Am 7. Juni 1959 wurde die vierte St. Stephanuskirche durch den damaligen Landesbischof Erdmann eingeweiht. Bei dem Bauwerk handelt es sich um eine sehr seltene Form des Kirchenbaues. Einerseits ist die Kirche entgegen der meisten Sakralbauten in Deutschland nicht mit einem Turm versehen. Dieser steht, ähnlich wie oft in Italien als "Campanile" anzutreffen, von dem Kirchenbau getrennt. Andererseits hat der Grundriss, auch der bereits 1664 errichteten Kirche, die Form eines griechischen Kreuzes. Man spricht bei dieser Form auch von einem Zentralbau, ähnlich wie auch der Petersdom gebaut ist. Es gibt also kein Kirchenschiff und auch keine Seitenschiffe, wie das im Basilikabau allgemein üblich war. Im Gegensatz zur heutigen Ausführung hatte die Kirche keinen abgetrennten Eingangsbereich und keine Sakristei. Alle vier Kreuzflächen waren in den Kirchenraum integriert. Erstaunlich viele Treppen sind zu sehen, in jedem Flügel eine. Betrachten wir dazu den Schnitt der letzen Kirche, so erkennen wir doppelstöckige Emporen, die dazu führten, dass in der Kirche 500 Personen Platz fanden. Die heutige Kirche bietet Platz für 200 Personen.

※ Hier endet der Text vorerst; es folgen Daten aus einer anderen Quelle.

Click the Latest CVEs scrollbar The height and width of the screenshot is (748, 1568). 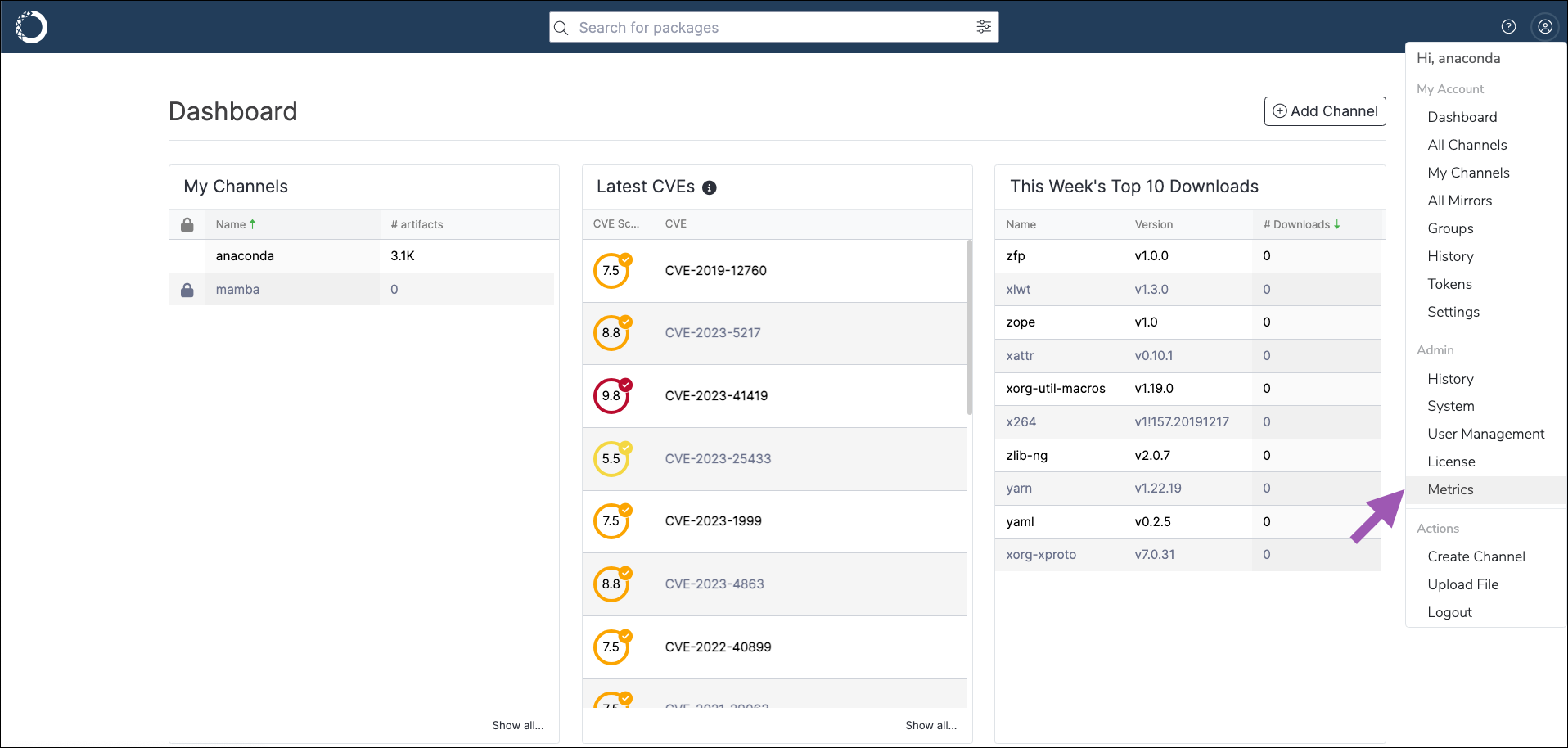[x=970, y=327]
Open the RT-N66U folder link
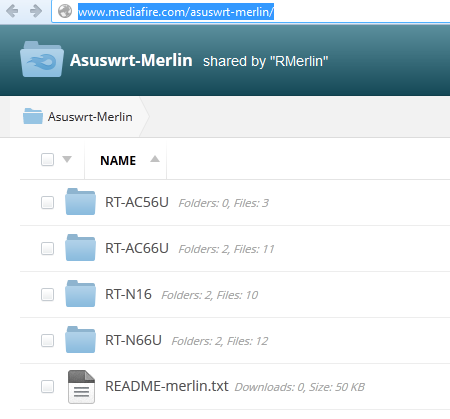 tap(133, 340)
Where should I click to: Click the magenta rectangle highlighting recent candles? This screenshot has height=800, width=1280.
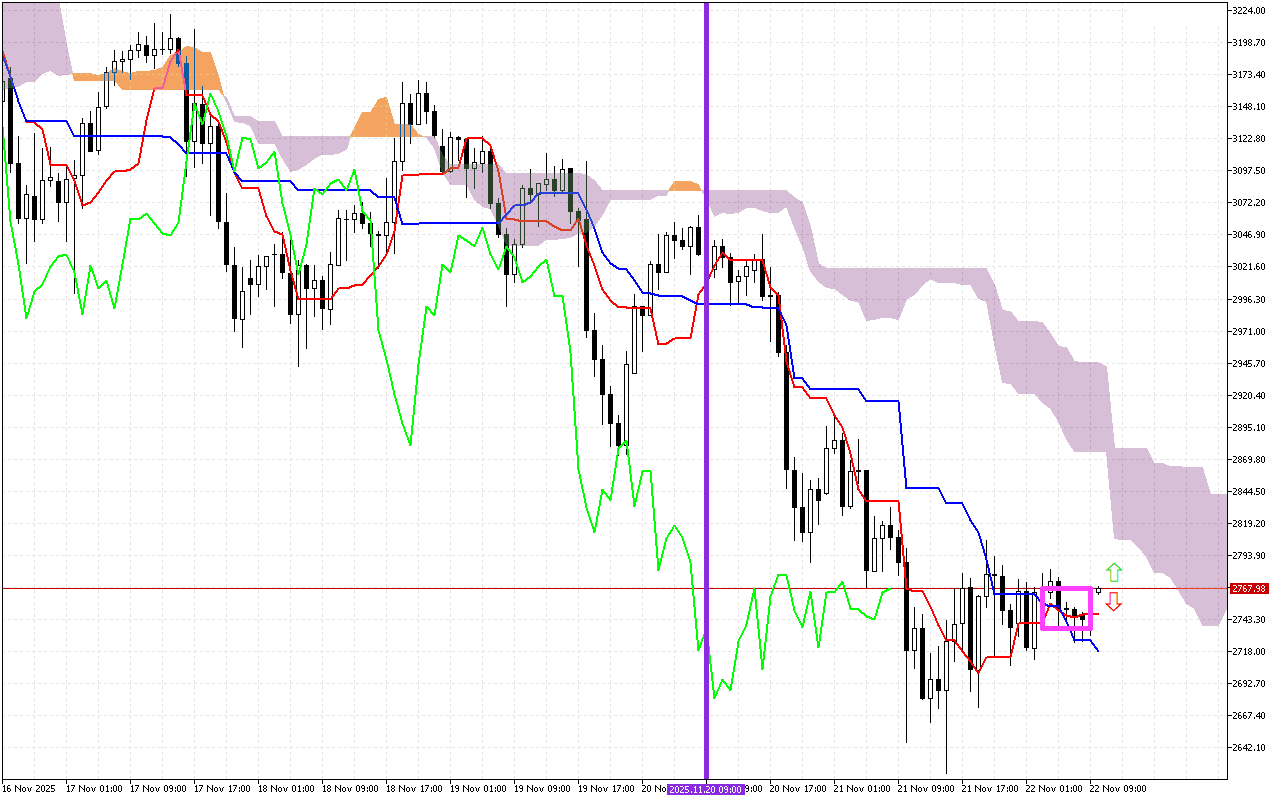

Die Kirche wurde während des Barocks gebaut und muss ein Prachtstück dieser Bauweise gewesen sein. Besonders erwähnenswert ist der Altar. Bemerkenswert ist die seltene Konstruktion, dass sich die Kanzel über dem Altar befindet und nicht, wie sonst allgemein üblich, an der Seite im Kirchenschiff. Der Künstler des Kreuzes heißt Fritz Fleer. Es handelt sich um einen Bronzeguss, der 1959 angefertigt worden ist.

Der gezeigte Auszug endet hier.